Nothing but a number is wanted here: the count of lines in the data holding the word "computer".

· · · · · · ·

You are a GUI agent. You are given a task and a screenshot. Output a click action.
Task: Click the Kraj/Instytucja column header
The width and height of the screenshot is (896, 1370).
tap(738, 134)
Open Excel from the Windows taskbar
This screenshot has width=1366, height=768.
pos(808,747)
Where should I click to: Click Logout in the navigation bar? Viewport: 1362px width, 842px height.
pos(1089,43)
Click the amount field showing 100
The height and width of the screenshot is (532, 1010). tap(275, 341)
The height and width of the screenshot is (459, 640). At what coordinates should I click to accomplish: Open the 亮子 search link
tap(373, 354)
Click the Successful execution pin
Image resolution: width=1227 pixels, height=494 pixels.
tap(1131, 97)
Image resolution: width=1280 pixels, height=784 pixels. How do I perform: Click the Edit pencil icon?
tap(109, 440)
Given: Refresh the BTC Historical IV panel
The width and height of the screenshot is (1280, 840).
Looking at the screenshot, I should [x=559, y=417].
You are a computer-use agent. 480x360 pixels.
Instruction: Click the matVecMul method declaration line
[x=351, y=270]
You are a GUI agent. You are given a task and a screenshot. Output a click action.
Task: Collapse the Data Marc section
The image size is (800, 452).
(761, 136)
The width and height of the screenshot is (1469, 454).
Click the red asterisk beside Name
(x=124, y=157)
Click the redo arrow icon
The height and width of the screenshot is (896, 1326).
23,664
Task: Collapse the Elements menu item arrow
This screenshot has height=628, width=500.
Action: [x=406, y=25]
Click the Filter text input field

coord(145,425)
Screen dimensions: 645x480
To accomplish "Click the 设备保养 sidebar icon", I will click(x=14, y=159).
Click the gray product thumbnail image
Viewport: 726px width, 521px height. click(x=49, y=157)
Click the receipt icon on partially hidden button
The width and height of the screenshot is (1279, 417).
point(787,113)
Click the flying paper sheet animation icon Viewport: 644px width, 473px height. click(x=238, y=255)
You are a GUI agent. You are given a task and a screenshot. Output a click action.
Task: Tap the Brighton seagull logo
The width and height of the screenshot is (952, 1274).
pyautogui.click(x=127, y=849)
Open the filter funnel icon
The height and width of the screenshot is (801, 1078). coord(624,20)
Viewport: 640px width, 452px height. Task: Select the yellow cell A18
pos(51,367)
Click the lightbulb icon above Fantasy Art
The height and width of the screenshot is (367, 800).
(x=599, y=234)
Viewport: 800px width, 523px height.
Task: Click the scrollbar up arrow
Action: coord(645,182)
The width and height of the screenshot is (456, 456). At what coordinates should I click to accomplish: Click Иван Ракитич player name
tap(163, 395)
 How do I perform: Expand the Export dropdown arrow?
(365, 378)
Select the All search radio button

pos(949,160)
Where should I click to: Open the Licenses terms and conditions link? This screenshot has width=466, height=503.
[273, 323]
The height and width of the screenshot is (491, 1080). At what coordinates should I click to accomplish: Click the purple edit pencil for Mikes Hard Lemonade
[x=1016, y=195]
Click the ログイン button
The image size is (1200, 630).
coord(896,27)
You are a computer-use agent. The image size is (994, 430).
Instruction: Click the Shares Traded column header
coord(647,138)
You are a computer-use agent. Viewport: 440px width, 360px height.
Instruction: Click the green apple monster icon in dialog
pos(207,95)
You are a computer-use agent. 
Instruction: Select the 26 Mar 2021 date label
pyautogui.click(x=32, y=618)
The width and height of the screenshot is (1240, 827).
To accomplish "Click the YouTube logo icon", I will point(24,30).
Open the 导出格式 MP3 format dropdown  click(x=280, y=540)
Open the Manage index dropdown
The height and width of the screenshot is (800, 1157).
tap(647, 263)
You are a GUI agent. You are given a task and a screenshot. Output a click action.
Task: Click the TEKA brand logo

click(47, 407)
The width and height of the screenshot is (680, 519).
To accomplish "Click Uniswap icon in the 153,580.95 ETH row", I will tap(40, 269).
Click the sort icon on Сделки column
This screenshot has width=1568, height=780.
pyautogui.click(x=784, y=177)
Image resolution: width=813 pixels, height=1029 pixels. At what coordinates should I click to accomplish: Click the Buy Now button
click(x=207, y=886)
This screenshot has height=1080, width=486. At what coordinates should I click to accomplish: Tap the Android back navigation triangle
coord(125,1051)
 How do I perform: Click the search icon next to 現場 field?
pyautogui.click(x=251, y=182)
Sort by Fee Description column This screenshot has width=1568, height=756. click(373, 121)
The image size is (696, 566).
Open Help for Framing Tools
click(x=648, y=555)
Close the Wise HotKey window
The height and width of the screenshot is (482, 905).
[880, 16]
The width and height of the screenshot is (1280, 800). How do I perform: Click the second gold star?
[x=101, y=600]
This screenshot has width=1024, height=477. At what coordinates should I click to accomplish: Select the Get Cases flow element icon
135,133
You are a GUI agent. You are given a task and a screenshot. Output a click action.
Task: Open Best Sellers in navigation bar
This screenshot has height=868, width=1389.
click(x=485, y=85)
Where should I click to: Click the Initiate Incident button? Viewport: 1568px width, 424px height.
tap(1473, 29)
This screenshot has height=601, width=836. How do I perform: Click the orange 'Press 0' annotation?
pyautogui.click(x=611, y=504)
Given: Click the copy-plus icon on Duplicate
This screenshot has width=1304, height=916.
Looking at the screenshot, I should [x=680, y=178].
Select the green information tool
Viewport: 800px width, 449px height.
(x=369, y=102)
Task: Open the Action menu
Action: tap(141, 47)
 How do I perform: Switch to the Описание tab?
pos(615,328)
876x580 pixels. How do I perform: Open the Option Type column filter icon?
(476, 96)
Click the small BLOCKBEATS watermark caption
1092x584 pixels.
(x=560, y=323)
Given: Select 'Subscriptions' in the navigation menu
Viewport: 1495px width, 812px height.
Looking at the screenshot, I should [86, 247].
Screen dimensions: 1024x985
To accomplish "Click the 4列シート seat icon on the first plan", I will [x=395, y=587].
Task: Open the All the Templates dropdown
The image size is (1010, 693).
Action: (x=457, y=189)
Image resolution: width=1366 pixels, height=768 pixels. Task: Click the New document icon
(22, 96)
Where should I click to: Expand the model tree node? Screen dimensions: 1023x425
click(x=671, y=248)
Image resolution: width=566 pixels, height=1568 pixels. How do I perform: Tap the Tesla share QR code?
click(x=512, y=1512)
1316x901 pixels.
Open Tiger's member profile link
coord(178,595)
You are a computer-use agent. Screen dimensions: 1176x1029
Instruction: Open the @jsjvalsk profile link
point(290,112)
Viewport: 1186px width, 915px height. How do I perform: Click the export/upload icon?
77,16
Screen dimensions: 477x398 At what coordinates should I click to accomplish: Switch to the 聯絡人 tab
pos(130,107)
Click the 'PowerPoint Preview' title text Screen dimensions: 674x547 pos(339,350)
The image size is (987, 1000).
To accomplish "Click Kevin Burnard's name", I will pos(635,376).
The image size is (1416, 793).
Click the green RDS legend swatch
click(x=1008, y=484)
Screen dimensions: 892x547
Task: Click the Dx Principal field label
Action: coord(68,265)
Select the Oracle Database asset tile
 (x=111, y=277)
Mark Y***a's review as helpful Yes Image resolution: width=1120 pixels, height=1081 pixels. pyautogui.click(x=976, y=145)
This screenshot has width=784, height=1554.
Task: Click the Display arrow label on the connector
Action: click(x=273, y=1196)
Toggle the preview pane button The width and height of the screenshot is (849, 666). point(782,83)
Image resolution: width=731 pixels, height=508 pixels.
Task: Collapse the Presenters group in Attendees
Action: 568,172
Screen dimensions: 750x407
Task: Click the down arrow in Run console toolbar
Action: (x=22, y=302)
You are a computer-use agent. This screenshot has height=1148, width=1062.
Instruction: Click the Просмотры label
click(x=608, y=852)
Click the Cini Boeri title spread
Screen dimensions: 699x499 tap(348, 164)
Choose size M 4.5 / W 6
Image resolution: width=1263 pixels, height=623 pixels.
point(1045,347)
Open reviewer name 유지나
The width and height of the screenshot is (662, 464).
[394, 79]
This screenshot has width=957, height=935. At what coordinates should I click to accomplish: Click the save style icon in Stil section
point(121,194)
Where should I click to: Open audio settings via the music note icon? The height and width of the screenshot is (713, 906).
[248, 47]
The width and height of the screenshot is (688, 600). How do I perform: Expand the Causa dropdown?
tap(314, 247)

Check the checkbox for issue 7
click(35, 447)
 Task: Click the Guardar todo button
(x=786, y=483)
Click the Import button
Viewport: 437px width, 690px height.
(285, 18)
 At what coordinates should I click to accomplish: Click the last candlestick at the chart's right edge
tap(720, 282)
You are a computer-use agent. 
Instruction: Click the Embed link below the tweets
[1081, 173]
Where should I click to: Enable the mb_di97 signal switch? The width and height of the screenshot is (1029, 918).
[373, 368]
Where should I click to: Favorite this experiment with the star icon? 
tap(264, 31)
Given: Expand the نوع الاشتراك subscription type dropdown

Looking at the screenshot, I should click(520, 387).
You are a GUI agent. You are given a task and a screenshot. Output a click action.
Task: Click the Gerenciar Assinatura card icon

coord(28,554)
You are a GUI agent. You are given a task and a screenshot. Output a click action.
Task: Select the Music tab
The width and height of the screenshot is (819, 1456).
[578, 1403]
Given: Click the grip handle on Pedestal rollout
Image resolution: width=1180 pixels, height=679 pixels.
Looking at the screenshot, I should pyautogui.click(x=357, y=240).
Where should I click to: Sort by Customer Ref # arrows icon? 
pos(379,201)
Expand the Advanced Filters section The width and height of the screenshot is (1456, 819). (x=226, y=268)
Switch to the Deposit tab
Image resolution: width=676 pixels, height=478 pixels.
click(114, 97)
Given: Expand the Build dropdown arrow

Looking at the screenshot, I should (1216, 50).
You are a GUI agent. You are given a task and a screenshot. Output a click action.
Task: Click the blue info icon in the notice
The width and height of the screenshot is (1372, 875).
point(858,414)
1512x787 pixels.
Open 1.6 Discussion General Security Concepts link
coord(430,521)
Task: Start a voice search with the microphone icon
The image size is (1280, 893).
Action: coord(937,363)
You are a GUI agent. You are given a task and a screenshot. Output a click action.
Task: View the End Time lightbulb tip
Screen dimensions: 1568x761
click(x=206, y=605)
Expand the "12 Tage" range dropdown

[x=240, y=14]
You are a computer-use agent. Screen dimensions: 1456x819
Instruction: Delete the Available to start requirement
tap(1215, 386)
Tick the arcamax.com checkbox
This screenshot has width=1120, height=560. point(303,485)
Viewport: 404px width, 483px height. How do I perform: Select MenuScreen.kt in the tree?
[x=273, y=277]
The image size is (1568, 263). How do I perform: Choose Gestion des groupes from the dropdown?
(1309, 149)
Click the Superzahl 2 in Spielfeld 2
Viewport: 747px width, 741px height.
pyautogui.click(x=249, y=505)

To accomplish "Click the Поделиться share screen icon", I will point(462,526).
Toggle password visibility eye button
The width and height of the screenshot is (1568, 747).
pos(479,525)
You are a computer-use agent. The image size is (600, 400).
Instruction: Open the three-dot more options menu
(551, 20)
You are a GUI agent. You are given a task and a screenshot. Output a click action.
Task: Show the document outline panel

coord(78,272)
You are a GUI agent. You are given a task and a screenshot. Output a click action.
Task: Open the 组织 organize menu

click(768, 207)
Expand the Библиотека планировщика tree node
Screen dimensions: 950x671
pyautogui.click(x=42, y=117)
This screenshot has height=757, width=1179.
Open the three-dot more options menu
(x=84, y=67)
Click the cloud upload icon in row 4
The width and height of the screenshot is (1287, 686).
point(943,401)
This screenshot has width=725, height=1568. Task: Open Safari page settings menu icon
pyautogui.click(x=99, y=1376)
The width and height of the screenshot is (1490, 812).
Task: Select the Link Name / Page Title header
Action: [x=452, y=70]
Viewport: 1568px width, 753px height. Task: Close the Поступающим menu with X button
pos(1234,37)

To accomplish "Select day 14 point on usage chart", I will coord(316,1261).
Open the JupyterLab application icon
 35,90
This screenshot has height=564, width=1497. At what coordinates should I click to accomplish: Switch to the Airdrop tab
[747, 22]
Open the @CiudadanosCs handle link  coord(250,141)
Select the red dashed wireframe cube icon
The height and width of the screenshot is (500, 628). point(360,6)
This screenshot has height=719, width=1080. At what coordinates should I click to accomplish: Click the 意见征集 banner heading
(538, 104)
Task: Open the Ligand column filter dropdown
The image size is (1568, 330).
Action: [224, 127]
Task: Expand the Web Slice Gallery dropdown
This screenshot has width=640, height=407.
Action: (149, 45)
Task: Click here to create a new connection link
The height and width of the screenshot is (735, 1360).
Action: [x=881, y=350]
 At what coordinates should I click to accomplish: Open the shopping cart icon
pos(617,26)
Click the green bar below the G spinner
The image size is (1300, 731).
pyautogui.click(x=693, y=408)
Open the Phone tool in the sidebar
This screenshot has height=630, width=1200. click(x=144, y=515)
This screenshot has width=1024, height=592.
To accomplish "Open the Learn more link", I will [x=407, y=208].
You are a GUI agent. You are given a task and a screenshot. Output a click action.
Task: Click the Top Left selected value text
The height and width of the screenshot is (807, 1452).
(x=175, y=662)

· · · · · · ·

> [ANSWER AREA] 9